## Exercise prompt
Retype the lines below exactly, from the one that contains "Where should I" through the last, and leave every picture out.
[Source records]
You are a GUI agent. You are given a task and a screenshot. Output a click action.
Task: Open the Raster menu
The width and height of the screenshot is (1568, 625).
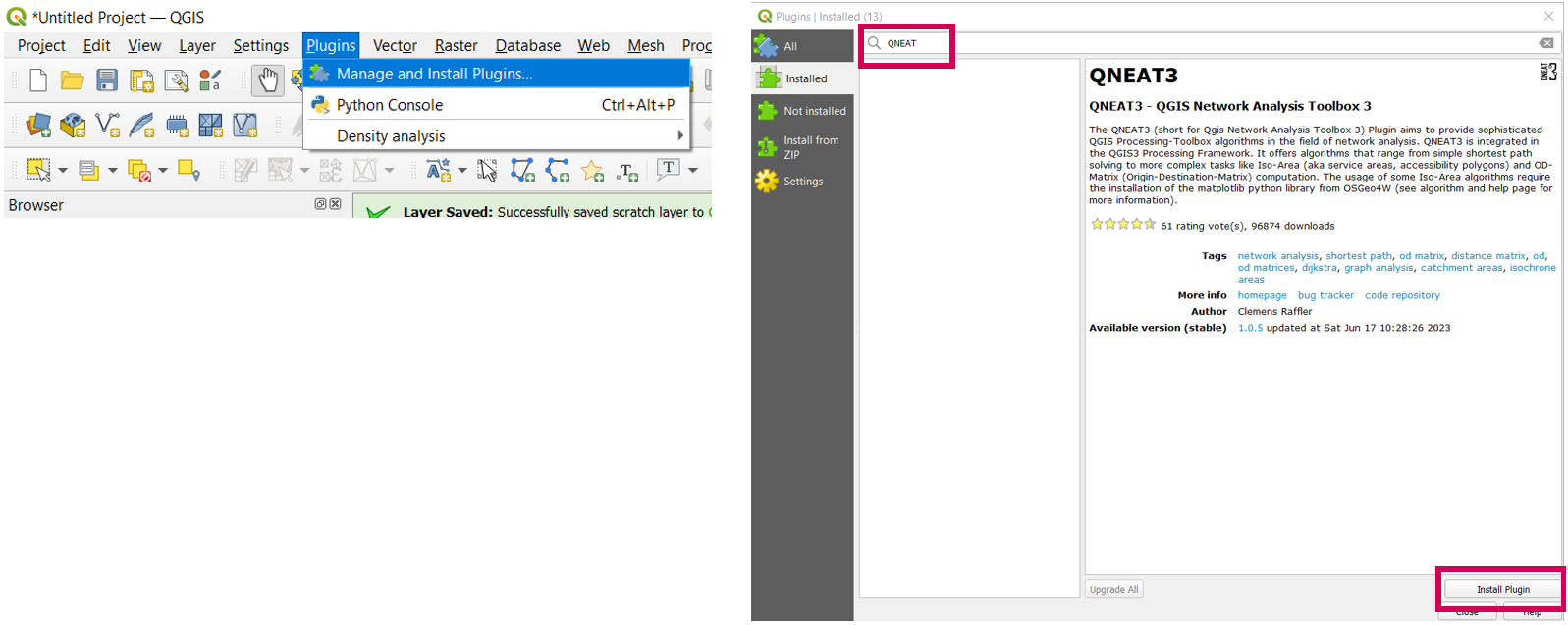coord(456,45)
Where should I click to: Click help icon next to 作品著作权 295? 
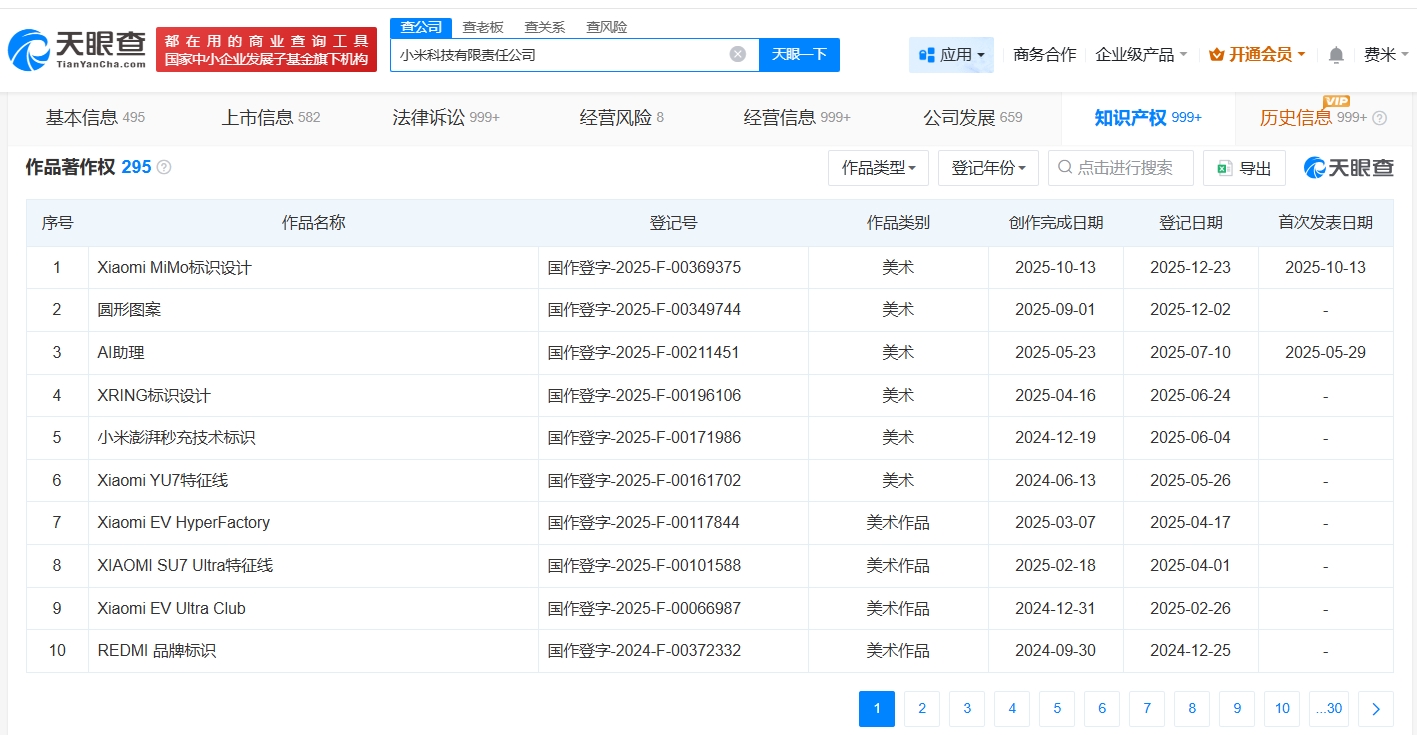164,167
[/Source records]
## Answer for this exercise
Where should I click to: Click help icon next to 作品著作权 295? 
164,167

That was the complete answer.